> **WORK TO BE COMPLETED**
Extract the listing below in full, unchanged.
********************
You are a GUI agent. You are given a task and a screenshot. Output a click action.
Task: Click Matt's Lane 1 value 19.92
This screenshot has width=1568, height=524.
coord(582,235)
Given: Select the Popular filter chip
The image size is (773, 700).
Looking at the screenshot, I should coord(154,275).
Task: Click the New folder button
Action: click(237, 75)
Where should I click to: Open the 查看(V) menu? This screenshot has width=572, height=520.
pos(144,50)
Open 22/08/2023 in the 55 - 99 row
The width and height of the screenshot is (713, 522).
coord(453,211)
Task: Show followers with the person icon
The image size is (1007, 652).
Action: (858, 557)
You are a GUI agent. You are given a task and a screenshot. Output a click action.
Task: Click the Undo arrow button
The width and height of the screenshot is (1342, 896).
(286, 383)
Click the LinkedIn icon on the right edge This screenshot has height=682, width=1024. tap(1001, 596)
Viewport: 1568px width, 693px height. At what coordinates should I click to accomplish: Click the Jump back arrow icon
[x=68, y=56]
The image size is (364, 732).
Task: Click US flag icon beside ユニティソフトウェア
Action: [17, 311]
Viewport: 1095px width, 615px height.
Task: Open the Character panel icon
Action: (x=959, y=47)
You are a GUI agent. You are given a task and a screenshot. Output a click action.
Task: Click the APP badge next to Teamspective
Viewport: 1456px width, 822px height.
********************
> **REPLY**
You are a GUI agent. You are given a task and a screenshot. Output a click action.
Task: Click Matt's Lane 1 value 19.92
This screenshot has width=1568, height=524.
coord(582,235)
Given: Select the Popular filter chip
The image size is (773, 700).
Looking at the screenshot, I should coord(154,275).
Task: Click the New folder button
Action: click(237, 75)
Where should I click to: Open the 查看(V) menu? This screenshot has width=572, height=520.
pos(144,50)
Open 22/08/2023 in the 55 - 99 row
The width and height of the screenshot is (713, 522).
coord(453,211)
Task: Show followers with the person icon
The image size is (1007, 652).
Action: (858, 557)
You are a GUI agent. You are given a task and a screenshot. Output a click action.
Task: Click the Undo arrow button
The width and height of the screenshot is (1342, 896).
(286, 383)
Click the LinkedIn icon on the right edge This screenshot has height=682, width=1024. tap(1001, 596)
Viewport: 1568px width, 693px height. At what coordinates should I click to accomplish: Click the Jump back arrow icon
[x=68, y=56]
The image size is (364, 732).
Task: Click US flag icon beside ユニティソフトウェア
Action: [17, 311]
Viewport: 1095px width, 615px height.
Task: Open the Character panel icon
Action: (x=959, y=47)
You are a GUI agent. You are given a task and a screenshot. Output a click action.
Task: Click the APP badge next to Teamspective
Viewport: 1456px width, 822px height.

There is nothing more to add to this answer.